▸ **WHAT YOU HAVE TO DO**: Extract each line holding the word "picker" from the entries.
^^^^^^^^^^^^^^^^
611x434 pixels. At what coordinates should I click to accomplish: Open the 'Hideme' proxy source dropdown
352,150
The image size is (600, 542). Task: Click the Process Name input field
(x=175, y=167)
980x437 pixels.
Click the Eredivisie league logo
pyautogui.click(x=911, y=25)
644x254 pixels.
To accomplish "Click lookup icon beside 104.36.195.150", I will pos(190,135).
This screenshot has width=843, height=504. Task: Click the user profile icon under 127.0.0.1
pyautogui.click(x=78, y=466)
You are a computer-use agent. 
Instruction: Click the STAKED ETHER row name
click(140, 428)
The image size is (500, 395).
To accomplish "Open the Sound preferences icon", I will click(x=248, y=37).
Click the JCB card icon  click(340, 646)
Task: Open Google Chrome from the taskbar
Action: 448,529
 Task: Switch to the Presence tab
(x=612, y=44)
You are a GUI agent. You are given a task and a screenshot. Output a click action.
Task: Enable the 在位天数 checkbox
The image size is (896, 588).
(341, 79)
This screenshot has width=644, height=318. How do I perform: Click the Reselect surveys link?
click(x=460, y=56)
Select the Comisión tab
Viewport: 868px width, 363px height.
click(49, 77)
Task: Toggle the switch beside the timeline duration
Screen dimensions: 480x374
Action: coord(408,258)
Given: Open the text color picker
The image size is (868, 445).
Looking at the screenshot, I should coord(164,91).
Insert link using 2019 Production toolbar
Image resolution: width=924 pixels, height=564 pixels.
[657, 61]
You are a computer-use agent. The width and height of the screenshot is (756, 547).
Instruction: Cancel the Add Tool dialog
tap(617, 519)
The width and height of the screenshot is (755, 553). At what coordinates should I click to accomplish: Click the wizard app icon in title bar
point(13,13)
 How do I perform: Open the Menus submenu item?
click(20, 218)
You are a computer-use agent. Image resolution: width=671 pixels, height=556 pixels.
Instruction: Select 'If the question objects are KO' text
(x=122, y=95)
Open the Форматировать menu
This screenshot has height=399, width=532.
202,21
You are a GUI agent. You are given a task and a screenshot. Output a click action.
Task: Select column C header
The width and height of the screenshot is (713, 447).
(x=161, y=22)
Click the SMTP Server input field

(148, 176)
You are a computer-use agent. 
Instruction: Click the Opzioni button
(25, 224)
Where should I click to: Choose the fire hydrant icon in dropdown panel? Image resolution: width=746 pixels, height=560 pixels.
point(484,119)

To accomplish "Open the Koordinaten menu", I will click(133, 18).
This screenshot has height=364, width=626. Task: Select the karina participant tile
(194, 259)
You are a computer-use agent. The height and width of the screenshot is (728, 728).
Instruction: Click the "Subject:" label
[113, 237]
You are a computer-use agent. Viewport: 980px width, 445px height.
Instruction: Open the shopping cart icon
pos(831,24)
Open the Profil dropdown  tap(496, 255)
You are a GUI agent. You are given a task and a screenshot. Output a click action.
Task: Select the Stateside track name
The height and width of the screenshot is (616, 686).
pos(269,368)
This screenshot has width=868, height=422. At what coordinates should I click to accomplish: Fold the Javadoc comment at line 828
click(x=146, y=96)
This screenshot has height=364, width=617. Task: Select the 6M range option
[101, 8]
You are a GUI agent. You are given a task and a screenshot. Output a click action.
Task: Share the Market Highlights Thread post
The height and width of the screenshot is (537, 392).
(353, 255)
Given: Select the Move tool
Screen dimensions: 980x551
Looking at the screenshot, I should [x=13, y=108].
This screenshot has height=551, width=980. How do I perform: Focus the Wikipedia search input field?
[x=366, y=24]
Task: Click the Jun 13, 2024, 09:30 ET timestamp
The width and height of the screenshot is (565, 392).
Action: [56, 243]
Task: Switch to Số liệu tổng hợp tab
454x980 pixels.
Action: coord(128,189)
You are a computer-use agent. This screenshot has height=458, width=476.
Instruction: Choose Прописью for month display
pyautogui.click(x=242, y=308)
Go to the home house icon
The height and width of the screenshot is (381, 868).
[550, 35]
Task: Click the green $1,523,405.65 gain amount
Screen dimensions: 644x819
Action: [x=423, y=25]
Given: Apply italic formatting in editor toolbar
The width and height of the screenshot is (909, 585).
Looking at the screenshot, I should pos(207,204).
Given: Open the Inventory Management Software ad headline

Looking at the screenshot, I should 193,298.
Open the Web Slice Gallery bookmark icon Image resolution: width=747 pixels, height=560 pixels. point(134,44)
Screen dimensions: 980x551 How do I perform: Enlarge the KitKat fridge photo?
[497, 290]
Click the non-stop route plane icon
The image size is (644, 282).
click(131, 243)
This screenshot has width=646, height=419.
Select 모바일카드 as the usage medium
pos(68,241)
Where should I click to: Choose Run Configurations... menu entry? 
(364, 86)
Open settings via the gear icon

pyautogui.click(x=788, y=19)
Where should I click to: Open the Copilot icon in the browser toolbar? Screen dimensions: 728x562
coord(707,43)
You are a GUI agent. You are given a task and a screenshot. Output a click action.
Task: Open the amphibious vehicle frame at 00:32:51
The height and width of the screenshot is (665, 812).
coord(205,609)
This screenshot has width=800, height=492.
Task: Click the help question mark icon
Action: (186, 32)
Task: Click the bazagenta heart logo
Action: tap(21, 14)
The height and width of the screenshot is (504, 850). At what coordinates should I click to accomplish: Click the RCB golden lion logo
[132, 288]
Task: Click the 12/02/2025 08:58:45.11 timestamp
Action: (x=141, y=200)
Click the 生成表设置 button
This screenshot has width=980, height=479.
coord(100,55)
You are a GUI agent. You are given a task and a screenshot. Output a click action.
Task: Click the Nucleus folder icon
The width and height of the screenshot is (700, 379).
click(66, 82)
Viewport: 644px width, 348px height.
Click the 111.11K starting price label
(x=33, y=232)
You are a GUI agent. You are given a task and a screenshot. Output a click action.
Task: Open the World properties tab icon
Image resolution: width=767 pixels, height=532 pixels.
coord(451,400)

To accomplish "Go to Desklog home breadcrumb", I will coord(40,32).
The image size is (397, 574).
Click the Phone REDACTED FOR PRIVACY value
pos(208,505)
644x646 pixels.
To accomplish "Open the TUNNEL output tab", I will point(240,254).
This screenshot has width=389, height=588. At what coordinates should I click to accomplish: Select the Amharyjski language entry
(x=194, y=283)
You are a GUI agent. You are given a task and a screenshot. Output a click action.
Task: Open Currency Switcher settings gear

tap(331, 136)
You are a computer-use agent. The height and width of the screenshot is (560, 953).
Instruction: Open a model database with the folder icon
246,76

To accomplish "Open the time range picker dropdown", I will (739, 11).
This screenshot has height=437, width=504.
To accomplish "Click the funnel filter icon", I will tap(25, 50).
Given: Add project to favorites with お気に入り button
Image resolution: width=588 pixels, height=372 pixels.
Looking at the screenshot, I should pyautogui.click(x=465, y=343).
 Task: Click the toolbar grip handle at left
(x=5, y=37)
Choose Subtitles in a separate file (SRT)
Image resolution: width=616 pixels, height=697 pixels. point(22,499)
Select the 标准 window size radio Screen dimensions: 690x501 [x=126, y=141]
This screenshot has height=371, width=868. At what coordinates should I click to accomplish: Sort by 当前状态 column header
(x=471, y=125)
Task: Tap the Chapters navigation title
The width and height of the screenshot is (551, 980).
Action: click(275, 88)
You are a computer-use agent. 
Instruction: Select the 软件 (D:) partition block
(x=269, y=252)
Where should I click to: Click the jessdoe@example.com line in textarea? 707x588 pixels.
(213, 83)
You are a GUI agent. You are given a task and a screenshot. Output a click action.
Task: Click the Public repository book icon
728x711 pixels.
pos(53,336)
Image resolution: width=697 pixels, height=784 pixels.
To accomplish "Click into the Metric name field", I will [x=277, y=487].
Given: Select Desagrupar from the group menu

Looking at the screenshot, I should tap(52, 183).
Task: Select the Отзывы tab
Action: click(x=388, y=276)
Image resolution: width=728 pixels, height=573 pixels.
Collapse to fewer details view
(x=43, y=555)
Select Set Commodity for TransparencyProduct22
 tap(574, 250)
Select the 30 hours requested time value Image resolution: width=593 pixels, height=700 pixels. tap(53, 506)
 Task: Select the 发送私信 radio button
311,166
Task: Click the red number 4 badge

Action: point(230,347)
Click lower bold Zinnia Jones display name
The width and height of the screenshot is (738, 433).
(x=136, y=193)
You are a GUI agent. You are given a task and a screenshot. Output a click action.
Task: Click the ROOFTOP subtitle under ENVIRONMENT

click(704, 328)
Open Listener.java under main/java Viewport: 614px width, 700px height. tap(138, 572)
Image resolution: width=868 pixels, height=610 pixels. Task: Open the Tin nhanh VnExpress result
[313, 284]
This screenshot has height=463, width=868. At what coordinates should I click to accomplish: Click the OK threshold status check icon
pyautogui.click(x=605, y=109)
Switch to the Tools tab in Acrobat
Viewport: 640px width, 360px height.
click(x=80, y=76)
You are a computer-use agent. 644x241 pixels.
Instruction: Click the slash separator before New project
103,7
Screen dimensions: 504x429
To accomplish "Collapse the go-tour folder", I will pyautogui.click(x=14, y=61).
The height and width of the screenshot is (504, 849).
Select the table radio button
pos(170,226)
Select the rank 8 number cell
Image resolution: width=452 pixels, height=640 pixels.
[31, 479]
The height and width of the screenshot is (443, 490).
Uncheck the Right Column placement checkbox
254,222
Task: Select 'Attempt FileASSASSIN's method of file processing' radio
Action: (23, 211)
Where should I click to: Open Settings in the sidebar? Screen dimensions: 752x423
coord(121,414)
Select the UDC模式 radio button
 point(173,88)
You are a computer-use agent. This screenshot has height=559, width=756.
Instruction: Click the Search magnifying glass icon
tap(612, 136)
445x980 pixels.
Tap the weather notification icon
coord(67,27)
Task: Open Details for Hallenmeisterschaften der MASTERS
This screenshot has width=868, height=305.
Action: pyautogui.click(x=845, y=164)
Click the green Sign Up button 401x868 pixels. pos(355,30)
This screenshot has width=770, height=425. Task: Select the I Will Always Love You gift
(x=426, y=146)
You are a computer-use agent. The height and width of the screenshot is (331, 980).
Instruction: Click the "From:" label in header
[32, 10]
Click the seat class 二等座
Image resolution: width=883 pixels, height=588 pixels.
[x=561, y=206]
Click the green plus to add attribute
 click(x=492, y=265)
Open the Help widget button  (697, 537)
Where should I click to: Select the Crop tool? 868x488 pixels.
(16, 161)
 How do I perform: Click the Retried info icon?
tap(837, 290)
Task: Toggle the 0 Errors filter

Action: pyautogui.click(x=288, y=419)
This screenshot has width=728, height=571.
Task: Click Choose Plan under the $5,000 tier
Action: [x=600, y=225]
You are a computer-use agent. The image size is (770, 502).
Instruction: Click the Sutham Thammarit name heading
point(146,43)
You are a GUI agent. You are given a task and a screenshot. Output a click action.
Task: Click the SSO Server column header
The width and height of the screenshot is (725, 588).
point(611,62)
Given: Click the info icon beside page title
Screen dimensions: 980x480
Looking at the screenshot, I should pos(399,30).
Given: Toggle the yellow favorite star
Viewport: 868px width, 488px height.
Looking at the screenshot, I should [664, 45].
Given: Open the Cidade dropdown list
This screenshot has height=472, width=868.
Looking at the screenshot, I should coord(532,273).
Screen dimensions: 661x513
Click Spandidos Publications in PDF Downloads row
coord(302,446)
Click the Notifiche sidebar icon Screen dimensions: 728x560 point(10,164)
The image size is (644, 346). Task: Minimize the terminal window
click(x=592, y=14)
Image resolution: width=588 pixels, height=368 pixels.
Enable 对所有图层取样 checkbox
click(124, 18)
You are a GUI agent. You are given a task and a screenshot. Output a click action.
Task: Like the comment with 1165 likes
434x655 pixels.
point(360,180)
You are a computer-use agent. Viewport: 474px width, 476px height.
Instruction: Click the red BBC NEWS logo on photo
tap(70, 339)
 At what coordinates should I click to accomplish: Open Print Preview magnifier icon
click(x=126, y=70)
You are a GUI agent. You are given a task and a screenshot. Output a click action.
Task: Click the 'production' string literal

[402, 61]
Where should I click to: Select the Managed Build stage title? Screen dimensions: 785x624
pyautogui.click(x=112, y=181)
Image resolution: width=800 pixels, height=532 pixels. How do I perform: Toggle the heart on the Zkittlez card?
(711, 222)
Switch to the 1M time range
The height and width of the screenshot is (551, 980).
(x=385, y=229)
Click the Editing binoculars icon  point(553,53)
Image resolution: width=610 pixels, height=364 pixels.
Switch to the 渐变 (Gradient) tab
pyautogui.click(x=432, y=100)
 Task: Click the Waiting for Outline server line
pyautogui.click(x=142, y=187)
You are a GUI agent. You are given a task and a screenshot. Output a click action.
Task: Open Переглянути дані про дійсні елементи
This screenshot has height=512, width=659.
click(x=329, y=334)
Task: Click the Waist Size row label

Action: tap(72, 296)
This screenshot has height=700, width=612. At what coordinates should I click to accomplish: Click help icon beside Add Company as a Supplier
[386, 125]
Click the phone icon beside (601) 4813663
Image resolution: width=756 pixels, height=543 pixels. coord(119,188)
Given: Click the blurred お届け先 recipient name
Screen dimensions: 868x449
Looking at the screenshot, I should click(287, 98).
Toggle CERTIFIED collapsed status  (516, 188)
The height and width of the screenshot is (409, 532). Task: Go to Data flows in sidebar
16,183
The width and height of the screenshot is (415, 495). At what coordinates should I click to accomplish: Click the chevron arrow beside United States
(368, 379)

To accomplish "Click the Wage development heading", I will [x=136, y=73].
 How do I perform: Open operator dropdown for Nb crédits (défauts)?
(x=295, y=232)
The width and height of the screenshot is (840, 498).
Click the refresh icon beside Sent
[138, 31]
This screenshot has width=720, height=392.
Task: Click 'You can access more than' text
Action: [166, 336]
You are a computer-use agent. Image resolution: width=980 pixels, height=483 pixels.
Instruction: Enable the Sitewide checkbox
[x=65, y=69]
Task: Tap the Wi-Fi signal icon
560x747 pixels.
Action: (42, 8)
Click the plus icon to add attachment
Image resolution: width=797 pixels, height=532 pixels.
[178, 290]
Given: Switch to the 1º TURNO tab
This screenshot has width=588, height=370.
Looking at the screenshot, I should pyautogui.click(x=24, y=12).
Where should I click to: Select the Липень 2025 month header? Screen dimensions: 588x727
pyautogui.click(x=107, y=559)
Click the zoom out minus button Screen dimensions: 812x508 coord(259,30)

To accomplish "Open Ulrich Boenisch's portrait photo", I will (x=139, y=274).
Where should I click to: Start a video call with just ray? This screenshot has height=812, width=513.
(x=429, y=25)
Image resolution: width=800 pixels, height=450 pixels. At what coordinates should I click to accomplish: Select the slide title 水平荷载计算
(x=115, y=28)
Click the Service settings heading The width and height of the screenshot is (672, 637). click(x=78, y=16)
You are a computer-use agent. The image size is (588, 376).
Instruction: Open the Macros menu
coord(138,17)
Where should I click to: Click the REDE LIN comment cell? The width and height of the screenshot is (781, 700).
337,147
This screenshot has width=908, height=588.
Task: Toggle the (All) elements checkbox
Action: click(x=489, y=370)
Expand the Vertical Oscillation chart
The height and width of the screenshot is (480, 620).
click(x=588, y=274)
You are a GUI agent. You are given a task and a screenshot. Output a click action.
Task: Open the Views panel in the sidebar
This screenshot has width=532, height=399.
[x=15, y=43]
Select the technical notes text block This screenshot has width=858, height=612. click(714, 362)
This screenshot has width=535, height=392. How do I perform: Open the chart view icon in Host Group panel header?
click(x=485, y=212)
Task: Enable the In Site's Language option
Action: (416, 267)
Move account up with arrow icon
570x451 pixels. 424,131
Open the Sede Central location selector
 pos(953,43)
^^^^^^^^^^^^^^^^
▸ **SOLUTION FOR THIS EXERCISE**:
Given: Open the text color picker
To accomplish "Open the time range picker dropdown", I will (739, 11).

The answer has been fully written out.